Rastranews.id, Makassar – Pagi itu, Jalan Urip Sumoharjo, arteri utama Kota Makassar, Sulawesi Selatan, sudah riuh oleh deru kendaraan.
Namun, di antara kemewahan mobil dan gedung-gedung pencakar langit, terpampang pemandangan lain yang tak kalah akrab: sosok-sosok yang bertarung dengan kerasnya kehidupan di trotoar.
Mereka adalah anak jalanan, gelandangan, dan pengemis (anjal dan gepeng) yang menjadi bagian dari wajah urban kota metropolitan.
Salah satunya adalah Daeng Ngai (60). Dengan tekun, perempuan sepuh itu mendorong gerobak kayunya yang sederhana.

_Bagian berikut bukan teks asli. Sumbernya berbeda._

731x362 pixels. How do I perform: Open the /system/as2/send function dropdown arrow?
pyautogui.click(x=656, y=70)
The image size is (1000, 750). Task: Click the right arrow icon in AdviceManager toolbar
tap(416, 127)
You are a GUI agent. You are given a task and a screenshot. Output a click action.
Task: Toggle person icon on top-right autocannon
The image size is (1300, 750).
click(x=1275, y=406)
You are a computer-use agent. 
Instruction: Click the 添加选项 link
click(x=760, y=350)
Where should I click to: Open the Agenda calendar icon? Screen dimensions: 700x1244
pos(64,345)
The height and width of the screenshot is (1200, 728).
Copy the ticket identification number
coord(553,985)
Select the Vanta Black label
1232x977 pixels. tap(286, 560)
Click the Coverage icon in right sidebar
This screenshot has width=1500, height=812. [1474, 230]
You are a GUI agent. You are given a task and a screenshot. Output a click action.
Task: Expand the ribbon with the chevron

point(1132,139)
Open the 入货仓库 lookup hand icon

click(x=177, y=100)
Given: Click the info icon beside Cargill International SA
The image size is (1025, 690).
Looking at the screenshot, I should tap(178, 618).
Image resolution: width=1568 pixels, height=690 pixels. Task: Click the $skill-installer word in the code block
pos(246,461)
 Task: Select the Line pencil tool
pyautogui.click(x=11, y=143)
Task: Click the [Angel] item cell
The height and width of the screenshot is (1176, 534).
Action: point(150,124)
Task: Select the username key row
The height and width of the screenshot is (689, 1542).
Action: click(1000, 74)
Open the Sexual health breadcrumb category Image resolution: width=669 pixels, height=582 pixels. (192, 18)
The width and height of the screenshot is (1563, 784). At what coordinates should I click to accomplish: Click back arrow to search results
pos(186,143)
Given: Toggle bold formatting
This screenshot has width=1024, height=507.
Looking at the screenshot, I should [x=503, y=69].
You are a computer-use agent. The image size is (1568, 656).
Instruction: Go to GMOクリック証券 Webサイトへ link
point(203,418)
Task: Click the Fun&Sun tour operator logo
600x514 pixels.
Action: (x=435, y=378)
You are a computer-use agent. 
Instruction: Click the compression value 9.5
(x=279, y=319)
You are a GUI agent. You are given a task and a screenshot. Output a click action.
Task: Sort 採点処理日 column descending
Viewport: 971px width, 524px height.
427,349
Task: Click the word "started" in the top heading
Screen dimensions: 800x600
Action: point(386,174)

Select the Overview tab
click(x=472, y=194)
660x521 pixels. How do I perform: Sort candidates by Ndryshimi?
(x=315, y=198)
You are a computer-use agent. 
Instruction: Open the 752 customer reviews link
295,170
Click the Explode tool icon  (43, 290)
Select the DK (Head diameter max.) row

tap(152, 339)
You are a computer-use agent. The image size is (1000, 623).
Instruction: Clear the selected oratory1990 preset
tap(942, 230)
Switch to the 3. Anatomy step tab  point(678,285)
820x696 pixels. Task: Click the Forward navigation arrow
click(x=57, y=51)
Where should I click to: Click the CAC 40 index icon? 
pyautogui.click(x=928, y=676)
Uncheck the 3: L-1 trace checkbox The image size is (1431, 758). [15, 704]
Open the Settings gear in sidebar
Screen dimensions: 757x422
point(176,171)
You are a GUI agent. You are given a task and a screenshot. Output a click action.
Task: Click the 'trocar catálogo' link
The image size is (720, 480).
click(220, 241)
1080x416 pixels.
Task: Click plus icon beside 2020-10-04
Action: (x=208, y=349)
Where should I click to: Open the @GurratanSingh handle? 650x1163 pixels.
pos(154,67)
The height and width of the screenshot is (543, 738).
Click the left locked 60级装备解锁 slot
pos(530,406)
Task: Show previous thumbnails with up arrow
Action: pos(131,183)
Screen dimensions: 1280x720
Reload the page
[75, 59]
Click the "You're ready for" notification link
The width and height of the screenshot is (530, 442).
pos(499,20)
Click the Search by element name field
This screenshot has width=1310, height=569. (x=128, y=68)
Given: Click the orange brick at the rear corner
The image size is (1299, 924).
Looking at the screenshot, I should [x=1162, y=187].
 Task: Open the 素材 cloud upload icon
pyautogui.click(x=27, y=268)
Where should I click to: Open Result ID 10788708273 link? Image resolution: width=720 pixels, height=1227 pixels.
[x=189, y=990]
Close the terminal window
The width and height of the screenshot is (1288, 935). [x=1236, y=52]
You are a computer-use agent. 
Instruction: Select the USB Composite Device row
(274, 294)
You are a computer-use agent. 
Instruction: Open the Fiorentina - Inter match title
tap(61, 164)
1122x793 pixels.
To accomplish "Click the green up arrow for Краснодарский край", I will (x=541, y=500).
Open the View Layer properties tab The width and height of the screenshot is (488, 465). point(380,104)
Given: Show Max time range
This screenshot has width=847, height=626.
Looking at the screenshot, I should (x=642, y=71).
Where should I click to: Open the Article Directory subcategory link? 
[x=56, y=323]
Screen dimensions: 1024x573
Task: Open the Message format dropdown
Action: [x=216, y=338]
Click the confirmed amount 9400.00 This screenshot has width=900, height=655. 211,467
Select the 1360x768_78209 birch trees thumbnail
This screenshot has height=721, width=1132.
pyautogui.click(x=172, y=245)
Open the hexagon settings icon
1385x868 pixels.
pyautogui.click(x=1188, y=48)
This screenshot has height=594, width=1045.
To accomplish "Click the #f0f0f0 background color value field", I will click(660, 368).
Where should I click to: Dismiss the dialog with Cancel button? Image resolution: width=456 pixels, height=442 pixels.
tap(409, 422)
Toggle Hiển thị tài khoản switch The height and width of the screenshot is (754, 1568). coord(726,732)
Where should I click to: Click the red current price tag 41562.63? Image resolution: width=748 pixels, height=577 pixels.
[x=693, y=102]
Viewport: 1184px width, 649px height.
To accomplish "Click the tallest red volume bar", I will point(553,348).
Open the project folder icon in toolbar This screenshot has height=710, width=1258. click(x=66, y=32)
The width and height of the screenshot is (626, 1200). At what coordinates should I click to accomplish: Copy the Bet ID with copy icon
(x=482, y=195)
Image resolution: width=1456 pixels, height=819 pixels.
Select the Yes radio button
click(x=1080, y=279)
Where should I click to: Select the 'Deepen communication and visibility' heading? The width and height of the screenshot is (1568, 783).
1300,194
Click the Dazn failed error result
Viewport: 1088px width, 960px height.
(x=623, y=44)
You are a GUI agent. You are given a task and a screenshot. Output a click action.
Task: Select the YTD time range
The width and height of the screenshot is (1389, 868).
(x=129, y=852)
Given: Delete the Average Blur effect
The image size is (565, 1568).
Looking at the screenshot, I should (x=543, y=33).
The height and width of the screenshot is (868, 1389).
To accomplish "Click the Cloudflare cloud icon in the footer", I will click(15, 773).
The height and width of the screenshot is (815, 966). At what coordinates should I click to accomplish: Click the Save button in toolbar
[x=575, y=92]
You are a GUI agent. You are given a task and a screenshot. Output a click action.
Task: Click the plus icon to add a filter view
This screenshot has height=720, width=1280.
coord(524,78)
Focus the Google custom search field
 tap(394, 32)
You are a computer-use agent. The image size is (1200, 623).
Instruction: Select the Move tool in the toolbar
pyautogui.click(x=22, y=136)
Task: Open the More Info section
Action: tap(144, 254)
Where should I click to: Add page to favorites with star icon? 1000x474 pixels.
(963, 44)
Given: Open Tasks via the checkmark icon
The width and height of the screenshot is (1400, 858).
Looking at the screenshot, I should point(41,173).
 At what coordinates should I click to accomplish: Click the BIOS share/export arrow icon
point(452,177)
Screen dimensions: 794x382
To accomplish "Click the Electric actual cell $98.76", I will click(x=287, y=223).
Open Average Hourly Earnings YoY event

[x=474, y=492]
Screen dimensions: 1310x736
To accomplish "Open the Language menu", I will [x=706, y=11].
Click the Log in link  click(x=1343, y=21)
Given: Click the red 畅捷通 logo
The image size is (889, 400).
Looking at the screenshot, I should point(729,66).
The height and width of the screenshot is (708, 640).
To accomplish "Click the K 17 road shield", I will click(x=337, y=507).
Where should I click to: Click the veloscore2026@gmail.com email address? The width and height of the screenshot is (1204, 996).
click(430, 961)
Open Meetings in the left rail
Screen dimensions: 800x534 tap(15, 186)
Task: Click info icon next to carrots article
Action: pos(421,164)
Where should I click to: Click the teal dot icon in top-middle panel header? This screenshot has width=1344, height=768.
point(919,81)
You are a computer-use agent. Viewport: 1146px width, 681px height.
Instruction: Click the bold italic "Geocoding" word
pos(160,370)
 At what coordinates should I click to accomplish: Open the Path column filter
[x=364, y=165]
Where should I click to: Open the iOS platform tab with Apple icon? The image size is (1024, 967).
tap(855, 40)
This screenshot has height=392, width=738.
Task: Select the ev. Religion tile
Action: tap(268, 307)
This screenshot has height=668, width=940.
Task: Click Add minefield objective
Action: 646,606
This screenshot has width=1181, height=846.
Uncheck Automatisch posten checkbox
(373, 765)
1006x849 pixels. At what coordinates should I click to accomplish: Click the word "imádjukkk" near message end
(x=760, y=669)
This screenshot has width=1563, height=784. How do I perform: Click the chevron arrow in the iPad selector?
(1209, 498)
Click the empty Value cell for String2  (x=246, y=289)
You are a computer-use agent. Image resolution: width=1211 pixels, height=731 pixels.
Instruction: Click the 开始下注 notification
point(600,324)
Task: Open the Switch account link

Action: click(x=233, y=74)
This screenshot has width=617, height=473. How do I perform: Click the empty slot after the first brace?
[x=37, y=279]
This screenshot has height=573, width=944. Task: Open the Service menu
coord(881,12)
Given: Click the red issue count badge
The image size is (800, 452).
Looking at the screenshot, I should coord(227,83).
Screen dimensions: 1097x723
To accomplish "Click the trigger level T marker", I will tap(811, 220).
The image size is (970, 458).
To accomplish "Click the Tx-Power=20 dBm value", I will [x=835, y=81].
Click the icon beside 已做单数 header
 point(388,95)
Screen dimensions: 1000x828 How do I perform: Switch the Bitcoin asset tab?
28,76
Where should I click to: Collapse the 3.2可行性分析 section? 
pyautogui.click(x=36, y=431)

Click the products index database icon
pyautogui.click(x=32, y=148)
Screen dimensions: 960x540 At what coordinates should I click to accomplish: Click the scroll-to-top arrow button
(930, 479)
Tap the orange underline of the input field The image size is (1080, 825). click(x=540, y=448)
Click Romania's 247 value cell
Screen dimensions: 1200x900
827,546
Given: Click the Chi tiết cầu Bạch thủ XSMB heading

Setiap hari, ia menempuh perjalanan panjang berjalan kaki dari rumahnya di Adyaksa Baru menuju kawasan Urip Sumoharjo. Jumat adalah hari istimewa; ia memulai aktivitas lebih pagi.
“Hari biasa jam 2 baru keluar, magrib pulang,” ujarnya, menceritakan jam kerjanya dengan polos, seolah menggambarkan sebuah profesi formal yang ia lakoni selama dua tahun terakhir.
Di balik kerutnya, tersimpan cerita. Daeng Ngai terpaksa turun ke jalan karena tidak ada lagi suami yang menafkahi. “Tidak ada suami cari uang,” katanya singkat.
Kini, ia hanya hidup berdua dengan anak bungsunya, berusaha mempertahankan napas kehidupan.
Sebagai upaya meringankan beban, pemerintah memberikannya Bantuan Sosial (Bansos) berupa beras.
Namun, bantuan yang datang hanya setiap 2-3 bulan sekali itu bagai setetes air di padang pasir. “Tidak pernah cukup,” mungkin adalah ungkapan yang terpatri dalam benaknya, meski tak terucap.
Yang lebih menyentuh, Daeng Ngai mengaku tidak pernah sekalipun merasakan program pembinaan atau pemberdayaan dari pemerintah. Hanya dua kata pendek yang ia ucapkan ketika ditanya: “Tidak pernah.”
Keberadaan Daeng Ngai dan ratusan lainnya seperti dia adalah cermin dari persoalan sosial-ekonomi yang masih mengakar di tengah gemerlap Makassar.